Data outlives code. Encoding is how objects become bytes; schema evolution is how old and new code keep understanding those bytes during change.

First principle

The real compatibility problem is not one writer and one reader. It is many versions of writers and readers, deployed gradually, reading old data forever.

version N writer ----+ +--> shared bytes on disk / log / wire --> version N reader version N+1 writer--+ --> version N+1 reader Backward compatibility: new code reads old data. Forward compatibility: old code tolerates new data.

Encoding is an architectural decision

In memory, data is objects, structs, dictionaries, tensors, or rows. On disk and over the network, it is bytes. Encoding is the conversion between those worlds. It affects latency, storage cost, debuggability, cross-language interoperability, and most importantly: deployment safety.

Language-native serialization is convenient but dangerous as a long-term contract. It often ties bytes to one runtime and one class definition. Text formats such as JSON are human-readable and ubiquitous, but loose typing and missing schemas push validation into application code. Binary schema formats such as Protocol Buffers, Thrift, and Avro make the contract explicit and compact, but require schema discipline.

Choose encoding by boundary. For internal RPC between services, compact schema-based binary formats may win. For logs that humans inspect and many teams consume, self-describing JSON may be worth the cost. For analytical storage, columnar formats such as Parquet encode by column because scan efficiency matters more than row object fidelity.

Schema evolution is deployment evolution

Data systems rarely deploy everything at once. A rolling deploy means old and new service versions coexist. A mobile client may be months old. A data lake stores records written years ago. Therefore schemas must evolve in two directions.

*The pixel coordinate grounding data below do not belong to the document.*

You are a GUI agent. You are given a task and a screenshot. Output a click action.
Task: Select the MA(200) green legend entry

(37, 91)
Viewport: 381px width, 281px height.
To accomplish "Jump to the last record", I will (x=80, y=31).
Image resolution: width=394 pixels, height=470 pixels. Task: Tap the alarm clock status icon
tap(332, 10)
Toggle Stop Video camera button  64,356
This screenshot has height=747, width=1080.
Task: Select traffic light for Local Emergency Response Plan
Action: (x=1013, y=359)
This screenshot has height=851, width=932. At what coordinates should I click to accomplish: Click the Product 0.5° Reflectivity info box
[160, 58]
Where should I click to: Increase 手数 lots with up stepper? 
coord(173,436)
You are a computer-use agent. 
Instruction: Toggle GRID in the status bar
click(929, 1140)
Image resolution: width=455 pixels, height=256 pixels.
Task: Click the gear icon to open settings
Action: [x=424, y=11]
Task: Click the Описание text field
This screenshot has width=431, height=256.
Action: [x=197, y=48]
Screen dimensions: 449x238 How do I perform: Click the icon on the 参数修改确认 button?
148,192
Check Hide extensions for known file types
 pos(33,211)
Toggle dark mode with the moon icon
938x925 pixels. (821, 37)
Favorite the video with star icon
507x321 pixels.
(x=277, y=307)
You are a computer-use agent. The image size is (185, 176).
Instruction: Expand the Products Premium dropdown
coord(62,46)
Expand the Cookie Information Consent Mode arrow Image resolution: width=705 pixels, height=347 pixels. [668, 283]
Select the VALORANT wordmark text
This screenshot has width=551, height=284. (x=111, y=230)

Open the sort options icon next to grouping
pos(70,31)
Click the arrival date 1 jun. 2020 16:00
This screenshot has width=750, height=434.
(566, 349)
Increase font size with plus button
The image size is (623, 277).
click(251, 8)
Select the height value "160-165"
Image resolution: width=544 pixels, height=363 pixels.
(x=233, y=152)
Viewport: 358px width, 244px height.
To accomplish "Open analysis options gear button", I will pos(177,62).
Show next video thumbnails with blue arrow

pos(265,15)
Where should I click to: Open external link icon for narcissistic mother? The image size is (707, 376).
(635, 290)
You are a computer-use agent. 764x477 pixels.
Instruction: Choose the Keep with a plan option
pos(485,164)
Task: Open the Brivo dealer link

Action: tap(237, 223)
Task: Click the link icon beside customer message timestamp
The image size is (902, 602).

Backward compatibility: new code can read old data. This is usually achieved by giving new fields defaults and keeping old fields readable. Forward compatibility: old code can tolerate data written by newer code, usually by ignoring unknown fields and avoiding changes that reinterpret existing fields.

The safe pattern is expand-contract. First add optional fields and write both old and new forms. Then update all readers. Then stop writing the old field. Later, after retention windows and backfills, remove it. The slow part is not code. It is waiting for every reader and every stored record that still assumes the old world.

Schema contracts in ML systems

ML systems turn schema mistakes into quiet model bugs. A renamed feature can become all nulls. A changed label definition can make an offline metric incomparable. A tokenization version mismatch can make two datasets look compatible while representing different sequences.

Treat feature definitions, dataset schemas, prompt/response formats, and model input signatures as data contracts. Version them. Validate them at ingestion boundaries. Record the schema version in the dataset snapshot and model registry. If serving code and training code disagree on schema, you have train/serve skew even if both programs run.

Trade-offs

Choice	Buys	Costs
JSON / CSV	Readable, ubiquitous, easy to inspect	Large, weak typing, compatibility discipline lives in code
Protocol Buffers / Thrift	Compact, explicit schema, strong RPC contracts	Schema registry/process required; not naturally columnar
Avro	Good for data files/logs with schema evolution	Less pleasant for hand inspection; schema management still needed
Parquet / Arrow	Columnar scans, compression, analytics efficiency	Not ideal as an RPC or mutable row format

What you can now decide

You should be able to name the contract this mechanism offers, the workload or invariant that justifies it, and the bill it sends somewhere else: read latency, write latency, storage, availability, freshness, or operational complexity.

What breaks if you skip this?

Without compatibility rules, every deploy becomes a distributed transaction over all producers, consumers, stored data, and clients. That transaction will fail in real life.

Design prompts

Design a safe migration from user_age to birth_year in a feature pipeline.
When would JSON be the right choice despite being slower and larger?
What metadata should a model registry store to detect schema mismatch?